Closer to home, amid our economic problems, the number of people requesting help from the Catholic Charities offices of the Diocese of Toledo has been staggering. Last year in the 19 counties of our diocese 9,959 calls were received from people looking for assistance — a 77 percent increase from the previous year.
A number of these calls were from people needing emergency rent assistance. Last year our diocesan Catholic Charities was able to help 144 families with emergency rent assistance, thus preventing them from becoming homeless. Thankfully, six months later, 93 percent of those who received rent assistance were able to remain in their homes.
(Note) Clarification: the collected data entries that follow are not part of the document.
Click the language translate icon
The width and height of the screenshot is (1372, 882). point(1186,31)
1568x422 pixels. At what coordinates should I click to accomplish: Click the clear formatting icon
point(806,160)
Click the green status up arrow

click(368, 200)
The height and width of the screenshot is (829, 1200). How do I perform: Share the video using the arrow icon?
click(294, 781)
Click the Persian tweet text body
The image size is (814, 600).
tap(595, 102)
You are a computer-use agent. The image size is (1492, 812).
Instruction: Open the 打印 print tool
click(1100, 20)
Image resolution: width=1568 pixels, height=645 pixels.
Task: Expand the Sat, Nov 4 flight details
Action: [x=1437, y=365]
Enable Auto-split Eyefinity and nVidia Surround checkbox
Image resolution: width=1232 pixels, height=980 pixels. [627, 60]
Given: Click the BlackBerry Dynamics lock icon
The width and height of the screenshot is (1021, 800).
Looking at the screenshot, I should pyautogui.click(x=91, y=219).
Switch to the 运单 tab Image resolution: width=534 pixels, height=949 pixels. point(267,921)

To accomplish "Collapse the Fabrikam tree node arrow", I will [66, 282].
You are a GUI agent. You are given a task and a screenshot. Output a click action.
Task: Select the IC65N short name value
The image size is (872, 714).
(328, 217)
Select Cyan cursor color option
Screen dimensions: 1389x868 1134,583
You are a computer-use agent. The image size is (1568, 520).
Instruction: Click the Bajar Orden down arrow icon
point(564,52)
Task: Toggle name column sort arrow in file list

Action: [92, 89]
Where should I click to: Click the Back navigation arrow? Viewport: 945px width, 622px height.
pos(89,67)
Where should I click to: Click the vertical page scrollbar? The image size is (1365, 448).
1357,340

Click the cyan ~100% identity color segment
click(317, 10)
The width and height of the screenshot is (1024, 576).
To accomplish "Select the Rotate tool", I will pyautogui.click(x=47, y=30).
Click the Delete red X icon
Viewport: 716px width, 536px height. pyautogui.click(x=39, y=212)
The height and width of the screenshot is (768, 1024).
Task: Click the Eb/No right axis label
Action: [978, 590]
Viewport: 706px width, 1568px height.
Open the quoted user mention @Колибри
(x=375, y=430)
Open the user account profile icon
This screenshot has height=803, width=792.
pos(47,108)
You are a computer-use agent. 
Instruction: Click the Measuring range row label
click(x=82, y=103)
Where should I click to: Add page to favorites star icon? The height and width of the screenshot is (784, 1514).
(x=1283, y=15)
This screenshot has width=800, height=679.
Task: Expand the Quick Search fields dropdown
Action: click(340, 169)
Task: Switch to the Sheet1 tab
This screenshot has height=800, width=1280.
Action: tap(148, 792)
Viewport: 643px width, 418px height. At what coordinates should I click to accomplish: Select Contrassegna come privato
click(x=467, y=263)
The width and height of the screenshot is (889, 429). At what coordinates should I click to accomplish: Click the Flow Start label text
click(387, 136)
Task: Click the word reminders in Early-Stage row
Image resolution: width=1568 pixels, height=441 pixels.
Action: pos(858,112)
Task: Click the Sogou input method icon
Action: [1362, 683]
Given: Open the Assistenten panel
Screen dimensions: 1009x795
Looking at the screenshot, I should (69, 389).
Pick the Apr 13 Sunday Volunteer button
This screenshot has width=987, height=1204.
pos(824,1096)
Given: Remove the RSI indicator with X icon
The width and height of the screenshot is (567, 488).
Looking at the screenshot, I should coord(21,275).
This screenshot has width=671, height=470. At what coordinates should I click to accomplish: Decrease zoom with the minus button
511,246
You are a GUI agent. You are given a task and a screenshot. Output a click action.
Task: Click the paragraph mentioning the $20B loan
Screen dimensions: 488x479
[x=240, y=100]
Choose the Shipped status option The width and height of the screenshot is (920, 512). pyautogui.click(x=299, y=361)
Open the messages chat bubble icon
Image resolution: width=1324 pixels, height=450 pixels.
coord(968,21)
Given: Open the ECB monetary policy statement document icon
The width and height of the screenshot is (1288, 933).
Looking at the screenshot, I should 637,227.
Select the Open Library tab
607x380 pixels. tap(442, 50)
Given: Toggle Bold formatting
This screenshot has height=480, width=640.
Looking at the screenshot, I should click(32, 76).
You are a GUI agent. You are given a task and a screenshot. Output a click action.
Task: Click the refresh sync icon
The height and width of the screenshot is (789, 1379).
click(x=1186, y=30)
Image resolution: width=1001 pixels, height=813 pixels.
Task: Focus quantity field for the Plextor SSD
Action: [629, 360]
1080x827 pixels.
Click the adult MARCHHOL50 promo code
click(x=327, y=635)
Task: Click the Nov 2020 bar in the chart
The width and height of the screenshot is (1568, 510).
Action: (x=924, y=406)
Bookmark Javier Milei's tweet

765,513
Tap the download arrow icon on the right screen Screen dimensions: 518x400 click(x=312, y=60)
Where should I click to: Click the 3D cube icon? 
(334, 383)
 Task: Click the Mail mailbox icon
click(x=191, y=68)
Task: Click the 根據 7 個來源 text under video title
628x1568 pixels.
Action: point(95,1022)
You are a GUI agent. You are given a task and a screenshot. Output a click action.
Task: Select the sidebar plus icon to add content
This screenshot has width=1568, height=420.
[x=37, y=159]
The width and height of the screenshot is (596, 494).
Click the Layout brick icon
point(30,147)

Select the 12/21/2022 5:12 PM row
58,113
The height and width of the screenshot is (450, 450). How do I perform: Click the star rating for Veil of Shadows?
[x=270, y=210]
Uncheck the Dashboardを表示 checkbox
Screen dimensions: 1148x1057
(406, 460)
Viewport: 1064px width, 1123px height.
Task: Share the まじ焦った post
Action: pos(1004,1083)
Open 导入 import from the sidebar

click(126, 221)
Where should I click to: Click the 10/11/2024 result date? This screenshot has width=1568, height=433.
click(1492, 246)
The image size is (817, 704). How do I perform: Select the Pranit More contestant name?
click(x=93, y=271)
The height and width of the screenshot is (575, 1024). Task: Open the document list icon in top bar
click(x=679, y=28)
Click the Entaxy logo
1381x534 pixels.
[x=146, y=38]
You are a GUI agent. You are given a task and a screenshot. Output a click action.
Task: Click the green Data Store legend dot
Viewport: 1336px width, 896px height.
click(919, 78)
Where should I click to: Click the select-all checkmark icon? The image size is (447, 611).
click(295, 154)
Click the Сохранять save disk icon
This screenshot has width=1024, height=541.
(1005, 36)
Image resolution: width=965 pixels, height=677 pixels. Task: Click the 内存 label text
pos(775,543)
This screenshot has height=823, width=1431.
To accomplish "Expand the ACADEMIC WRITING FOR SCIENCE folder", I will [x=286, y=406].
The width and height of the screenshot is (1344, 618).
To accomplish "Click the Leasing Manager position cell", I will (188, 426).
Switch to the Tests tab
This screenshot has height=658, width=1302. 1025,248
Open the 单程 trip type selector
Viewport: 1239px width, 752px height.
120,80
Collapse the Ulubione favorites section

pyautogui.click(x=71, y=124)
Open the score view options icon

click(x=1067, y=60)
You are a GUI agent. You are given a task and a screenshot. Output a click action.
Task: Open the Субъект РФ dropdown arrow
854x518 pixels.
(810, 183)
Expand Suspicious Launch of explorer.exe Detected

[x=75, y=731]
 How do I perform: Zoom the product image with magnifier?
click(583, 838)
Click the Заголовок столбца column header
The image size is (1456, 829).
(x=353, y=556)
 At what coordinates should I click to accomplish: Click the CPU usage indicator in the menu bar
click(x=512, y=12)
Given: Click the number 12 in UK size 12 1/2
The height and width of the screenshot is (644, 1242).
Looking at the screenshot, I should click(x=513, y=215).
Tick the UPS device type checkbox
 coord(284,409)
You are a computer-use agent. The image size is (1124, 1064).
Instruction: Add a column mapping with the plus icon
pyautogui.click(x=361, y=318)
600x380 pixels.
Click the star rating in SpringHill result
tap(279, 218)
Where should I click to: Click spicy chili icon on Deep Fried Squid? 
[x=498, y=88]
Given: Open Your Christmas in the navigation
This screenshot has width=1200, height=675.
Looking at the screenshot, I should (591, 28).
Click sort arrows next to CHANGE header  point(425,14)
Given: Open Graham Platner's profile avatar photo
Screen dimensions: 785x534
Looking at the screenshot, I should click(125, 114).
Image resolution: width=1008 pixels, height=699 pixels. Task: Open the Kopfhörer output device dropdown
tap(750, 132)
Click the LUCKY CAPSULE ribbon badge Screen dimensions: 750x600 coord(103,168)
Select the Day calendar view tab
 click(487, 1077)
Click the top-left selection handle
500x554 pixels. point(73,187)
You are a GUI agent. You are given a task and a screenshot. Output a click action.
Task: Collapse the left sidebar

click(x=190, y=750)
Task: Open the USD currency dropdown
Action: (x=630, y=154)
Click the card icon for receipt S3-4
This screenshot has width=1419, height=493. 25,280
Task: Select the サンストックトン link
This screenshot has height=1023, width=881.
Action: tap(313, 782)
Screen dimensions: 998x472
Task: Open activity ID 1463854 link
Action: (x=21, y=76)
The challenges for families and individuals as a result of the weak economy continue to mount. As always, the foundation of support for Catholic charities — whether diocesan, national or international — is the financial generosity of the Catholic people. My thanks go to everyone who supports our diocesan Catholic Charities by contributing to the Annual Catholic Appeal (ACA), as well as contributing to collections for Catholic Relief Services, the St. Vincent de Paul Society, parish food pantries and so many other Catholic charitable efforts.
2010 is not only the centenary of our diocese, but also the centenary of the birth of Blessed Mother Teresa of Calcutta. Who better than she personifies the work of charity? As she once said, “We stand before the world as ambassadors of peace by preaching the message of love in action … To me the most important thing is to serve the neediest of people … This is what we are trying to do: feed, clothe and visit Christ in the sick, the dying, the lepers, and the abandoned children.” Spurred on by a vision of the kingdom to come, she and her Missionaries of Charity were intent on making this world better place too.
Works of charity are not our only Christian obligation. In the words of Pope Benedict: “Deeds without knowledge are blind, and knowledge without love is sterile. … The individual who is animated by true charity labors skillfully to discover the causes of misery, to find the means to combat it, to overcome it resolutely … (Caritas in Veritate, no. 30). This aspect of Catholic social teaching requires that as good citizens we promote and work for a more just, equitable, humane and peaceful country and world. In this effort, money and technology are important, but they are not absolute. Without the moral dimension that the church constantly calls for, money and technology are ineffective, and even destructive.
So where should our thoughts turn following Labor Day? To the needs of the present, and our duty of love to the neediest among us, to be sure — but also to the future, with a resolution filled with the hope that the Gospel gives, that we are called to make a difference for a better country and world, together, with God’s help.